Mais ce n’est pas tout. Il existe encore une autre influence probable, puisque val est l’image en miroir d’un autre radical lav, qu’on trouve dans l’italien lavoro, exact équivalent du français labeur (le latin labor donne aussi laborieux et élaborer). L’inversion des sons consonantiques, qui est un phénomène linguistique banal (exemples : quatre et quartier, tour et rotation, forme et morphologie), maintient donc le lien entre travail et labeur. Ce radical est très important pour notre histoire car il est présent dans plusieurs langues indo-européennes. En effet, les consonnes lv ont pour variantes rb dans les langues germaniques et slaves (« travail » se dit Arbeit en allemand et rabota en russe) ainsi qu’en sanscrit (en français, nous avons : turbin). Il a même été démontré qu’une racine encore plus lointaine faisait le lien avec les consonnes rk de l’anglais work, qui est aussi présent en français sous la forme rg, avec énergie ou ergonomie. La famille indo-européenne du travail est donc bien unifiée autour de l’idée d’un mouvement (« val ») rencontrant un obstacle à franchir (« tra- » et « trabs ») que l’activité humaine (« lab ») entreprend de dépasser.
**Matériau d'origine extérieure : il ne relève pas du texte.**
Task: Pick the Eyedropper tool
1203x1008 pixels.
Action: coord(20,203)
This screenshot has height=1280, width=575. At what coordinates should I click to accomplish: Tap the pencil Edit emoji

En interprétant ces contributions, on jette ainsi un nouvel éclairage sur les emplois du mot travail sans interposer le prisme déformant de la torture. Prenons comme exemple le mot travail quand il désigne l’accouchement et donne son nom à la « salle de travail » des maternités. Même si l’événement constitue bel et bien un moment douloureux pour la mère, ce que raconte le mot travail est qu’il s’agit de la venue au monde de l’enfant, son premier « passage » (voir L’étymologie de Travail, André Eskénazi, 2008). Le mot travail ne dit rien de plus.

Abandonner tripalium, voilà en tout cas une bonne nouvelle pour le monde du travail. Certes, ce que raconte le verbe travailler, à savoir « viser un but, nécessitant de vaincre des résistances », reflète la réalité d’une condition humaine, qui nécessite une constance dans l’effort pour entretenir la vie. Mais l’histoire sociale du travail, sans cesse en évolution, n’est pas intrinsèquement l’histoire d’une souffrance.